As you pump to raise the cab, the rod end of the cylinder being full pushes fluid back to the reservoir under positive pressure.

As you lower the cab you push a little fluid toward the cab to pull it over the balance point, then the weight of the cab pushing down on the rod and piston forces fluid into the reservoir, the reservoir pressurizes and since the pump valve is lined up to send fluid to the rod end, this pressure in the reservoir pushes fluid thru the pump check valves to the rod end. This would keep the fluid flow for both direction of cylinder operation under positive pressure, but the reservoir must be able to handle some pressure.

the tricky part here is the fill level. Because of displacement, the rod end contains less fluid than the base end of the cylinder. You must allow enough air space in the reservoir to account for this difference. so with the cab pumped all the way up, you would only want a very small amount of fluid in the reservoir, enough to keep the pump suction reliably covered.

the issue here may also be the way the LMTV cab cylinder is configured. it has a safety check in the base end port and a restricted orifice in the rod end port.

the safety check will block flow and lock the cylinder in place to keep the cab from falling if it sees excessive flow like if you blew a hose while raising or lowering the cab.

to keep this from tripping during normal operation, they put a restricted orifice in the control valve that limits return flow to a point below the tripping point of the safety in the cylinder base port. Since you removed the control valve, how are you providing this restriction when lowering?

They also put a restricted orifice in the rod end port on the cylinder to help keep the cab from lurching over the top as it passes the balance point.

If you just connected this PP pump to the cab lift cylinder without a lowering restrictor at the pump,, the restrictor in the rod end port on the cylinder will be restricting flow when lowering, which is probably why the safety isn’t tripping. The problem is that everything upstream of the restrictor when lowering, is seeing probably close to 1500PSI with the cab weight on the cylinder while lowering. If that restrictor is on the rod end port, that makes all the hose plumbing and the pump and reservoir upstream of the rod, so it is seeing all that pressure. The restricted orifice must be on the cylinder base line before the pump. This will keep the pump reservoir from having to deal with that high pressure.

I think this is what is happening with your setup.

i doubt the pump is designed for that much pressure, as some I have seen have a plastic reservoir, and the fluid/air is taking the path of least resistance out the reservoir-pump housing seal…

when I put on my manual pump, I didn’t use a restrictor and it could drop fast enough to trip the safety if I opened the valve enough. I ultimately installed an adjustable restrictor at the pump to control lowering speed.

with a restrictor in the correct location this should work as a sealed system with the pump sealed and only ever seeing the small pressure caused by the volume change due to rod displacement.

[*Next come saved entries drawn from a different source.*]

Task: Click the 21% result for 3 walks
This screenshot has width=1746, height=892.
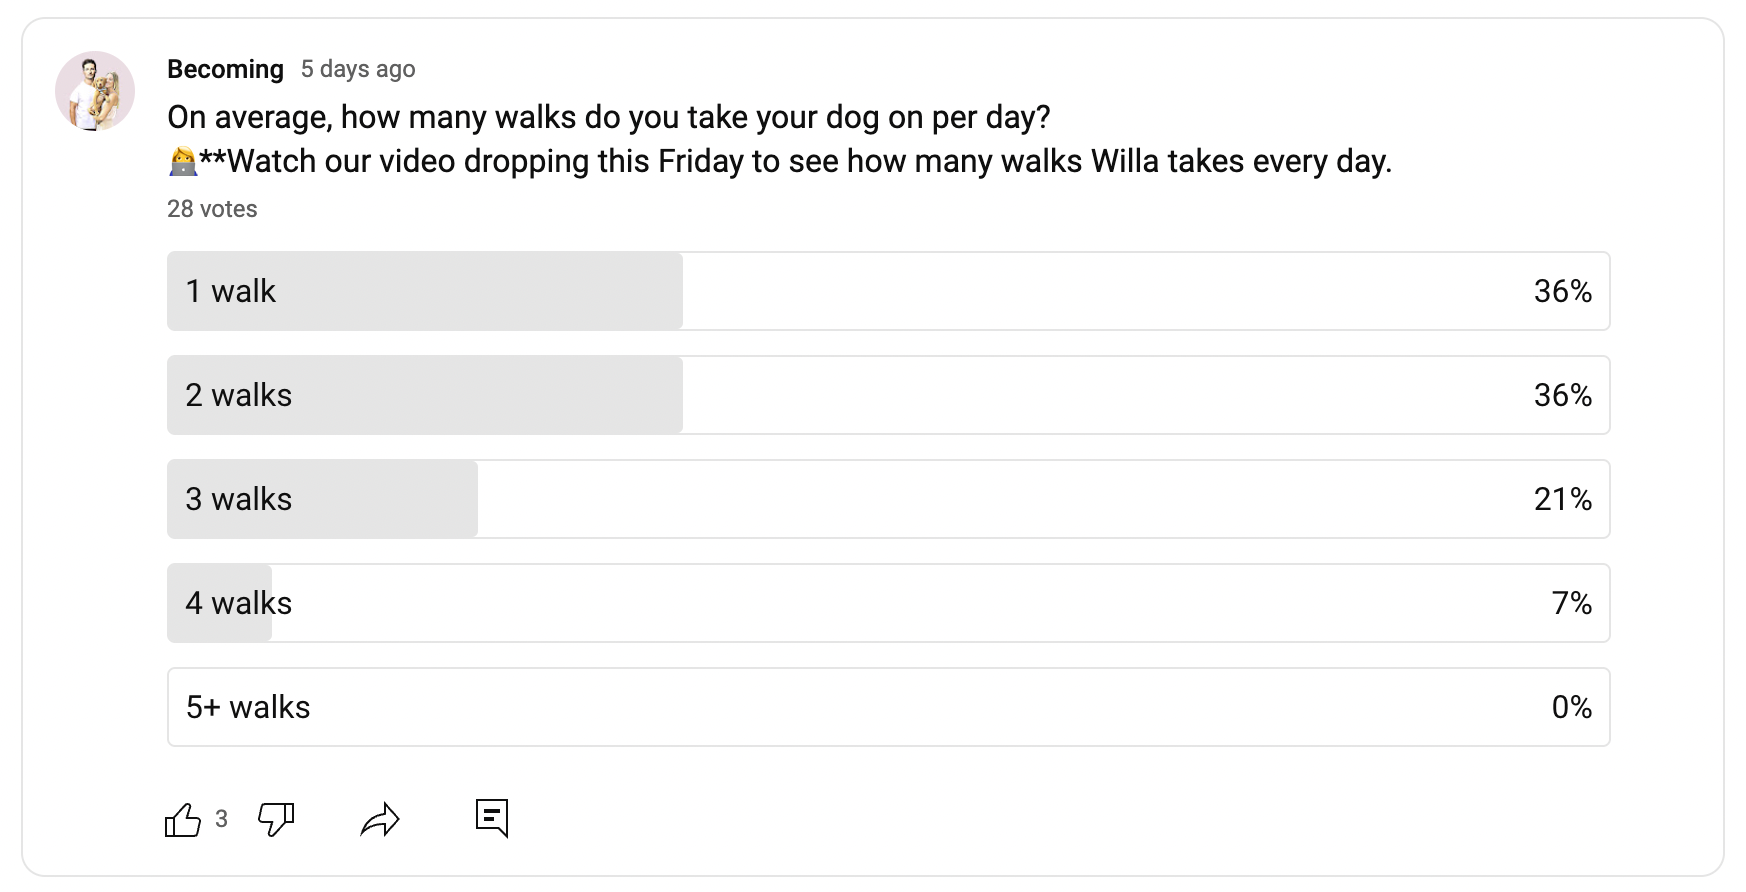Action: coord(1563,499)
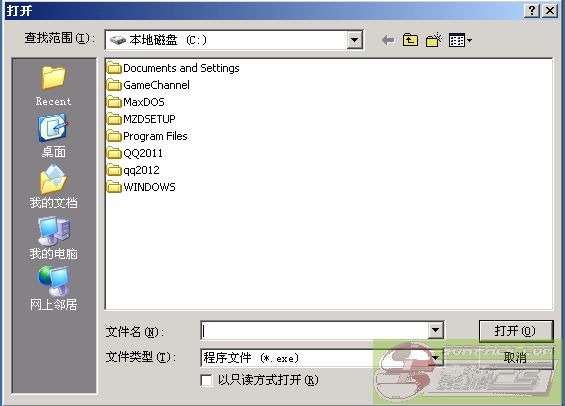
Task: Click the Cancel (取消) button
Action: click(516, 357)
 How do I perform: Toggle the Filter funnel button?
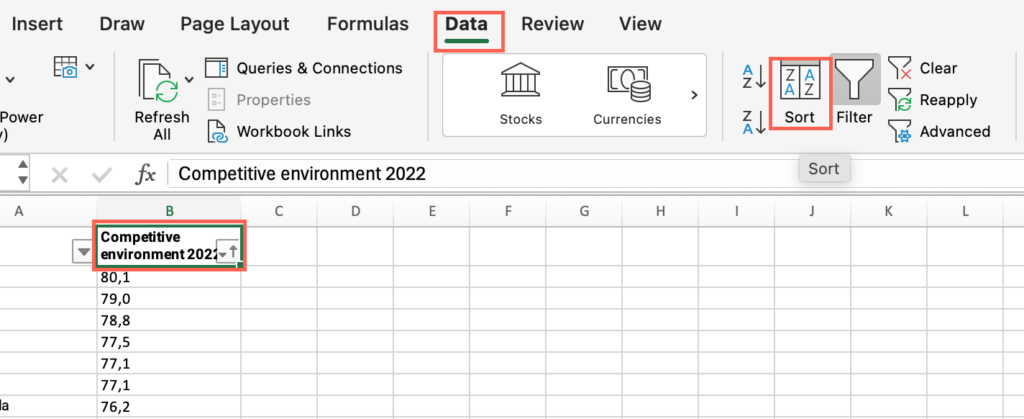click(855, 90)
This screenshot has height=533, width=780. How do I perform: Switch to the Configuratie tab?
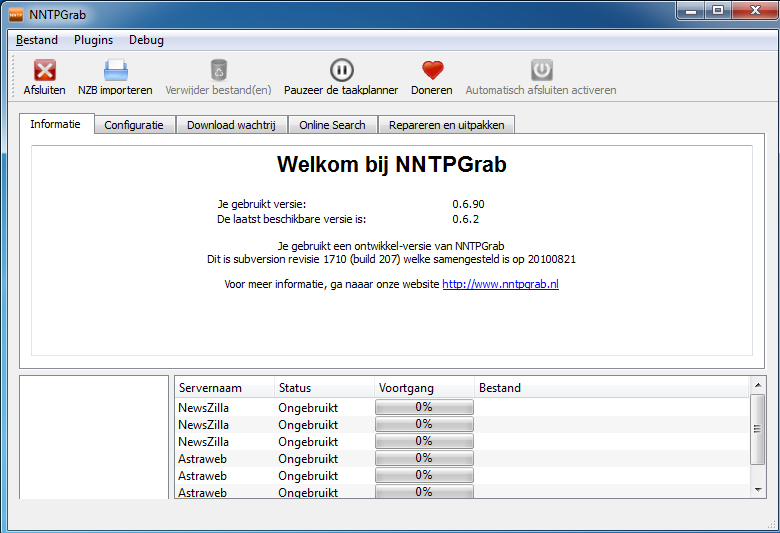(x=134, y=125)
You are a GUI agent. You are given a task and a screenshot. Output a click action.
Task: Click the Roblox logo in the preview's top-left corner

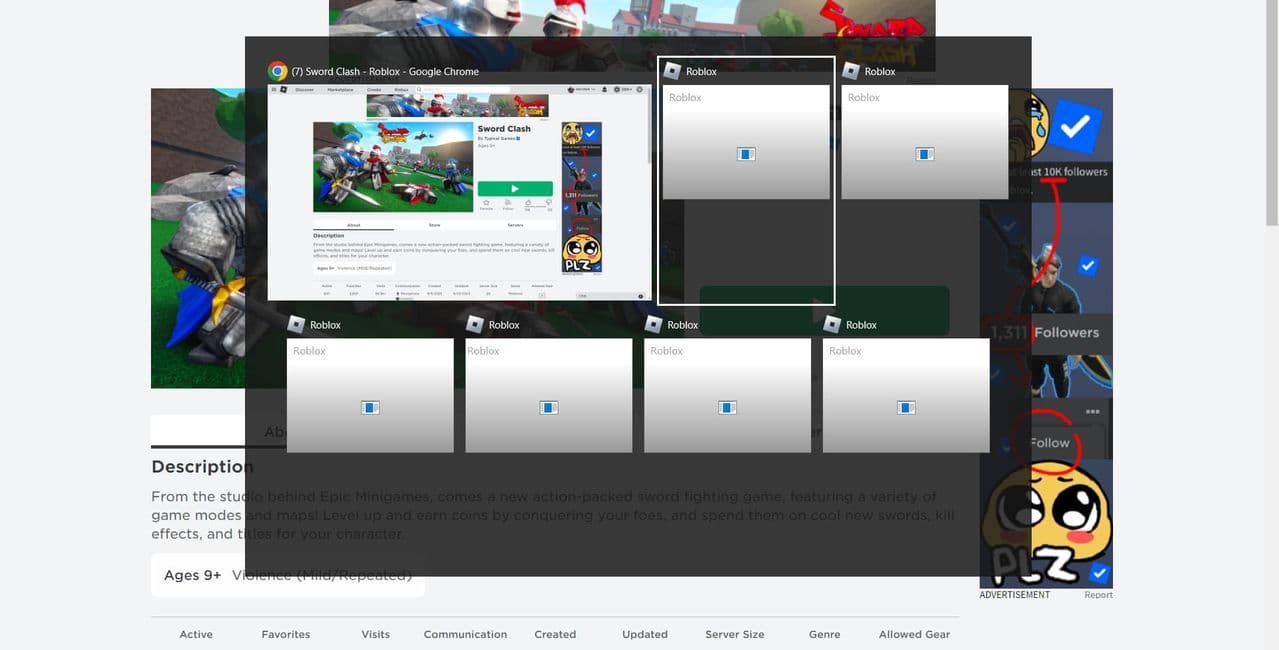coord(284,87)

This was the first video I did with the prince pump. In it I talk about it getting a little harder to pump as I raise the cab near the balance point. That is the restricted orifice in the cylinder rod end encountering the fluid left in the cylinder from when the cab was last pumped over the balance point while lowering. I didn‘t identify it until after this video was published. This behavior also indicates that the OEM design will not suck fluid to the rod end when lowering as the only fluid in the rod end is that put there during the brief pump to start its downward journey.

the other videos show the restrictor I used instead of throttling it with the hand control…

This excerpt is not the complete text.